One of the things we wanted to achieve in Grapple was to have a very non-intrusive HUD with minimal, if any, UI (we did have to make some exceptions). With that said, we needed a way to show players where lantern thieves were in the environment.
Within the game’s fiction, we had talked about the power lanterns giving off a kind of gaseous material or vapor of some sort. I took that idea and made a particle out of it. The idea was that the sparkly blue gas would rise into the air, high enough for the player to see, and the player could follow the trail down to find the lantern thief.
A few weeks later, I made another effect to potentially be used for the same purpose. I made a giant pillar of light that would emanate from the lantern thieves into the sky for players to see. I included several parameters in the beam’s material, such as tiling, panning speed, and color so that we could have easy control over the look of the beams.
After considering both options, the team decided on the beams of light. More people liked how they looked, and they were less expensive (since they were just single planes rather than particles).

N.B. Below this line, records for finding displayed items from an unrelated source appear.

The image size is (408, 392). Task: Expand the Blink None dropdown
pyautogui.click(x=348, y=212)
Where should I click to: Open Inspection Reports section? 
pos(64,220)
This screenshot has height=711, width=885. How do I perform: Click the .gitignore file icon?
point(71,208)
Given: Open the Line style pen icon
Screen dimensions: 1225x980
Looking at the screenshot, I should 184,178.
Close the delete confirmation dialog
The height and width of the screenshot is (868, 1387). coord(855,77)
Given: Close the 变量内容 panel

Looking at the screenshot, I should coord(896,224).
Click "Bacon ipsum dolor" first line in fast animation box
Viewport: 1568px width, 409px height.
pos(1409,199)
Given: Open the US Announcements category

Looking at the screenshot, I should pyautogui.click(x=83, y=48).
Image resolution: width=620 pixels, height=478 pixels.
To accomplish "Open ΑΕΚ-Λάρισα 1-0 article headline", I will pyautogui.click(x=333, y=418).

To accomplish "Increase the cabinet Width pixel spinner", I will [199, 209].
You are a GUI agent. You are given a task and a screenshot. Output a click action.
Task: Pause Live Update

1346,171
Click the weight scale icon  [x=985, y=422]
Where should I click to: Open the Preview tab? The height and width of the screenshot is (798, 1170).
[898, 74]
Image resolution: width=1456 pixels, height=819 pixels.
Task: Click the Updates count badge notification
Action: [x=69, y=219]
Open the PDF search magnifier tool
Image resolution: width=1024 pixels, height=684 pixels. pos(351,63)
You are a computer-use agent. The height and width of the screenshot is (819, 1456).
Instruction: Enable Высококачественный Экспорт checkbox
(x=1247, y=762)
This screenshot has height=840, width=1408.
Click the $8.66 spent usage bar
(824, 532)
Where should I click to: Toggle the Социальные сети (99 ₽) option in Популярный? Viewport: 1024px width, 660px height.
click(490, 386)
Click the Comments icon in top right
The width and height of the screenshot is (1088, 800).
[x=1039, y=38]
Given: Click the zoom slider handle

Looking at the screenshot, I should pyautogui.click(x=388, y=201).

Once that decision was made, I created two UDK actors in UnrealScript to make it even easier to use and control the beams of light. One actor was simply a plane with the material assigned. This allowed us to drag it into the scene already made (rather than having to recreate planes and reassign the material), and it could be spawned, controlled, and destroyed via code. The second actor housed all of the different parameters in the material plus an XYZ scale for the plane. Changes made in this actor would affect all instances of the beams of light in the game at once, allowing us to quickly and easily globally affect the look of the beams.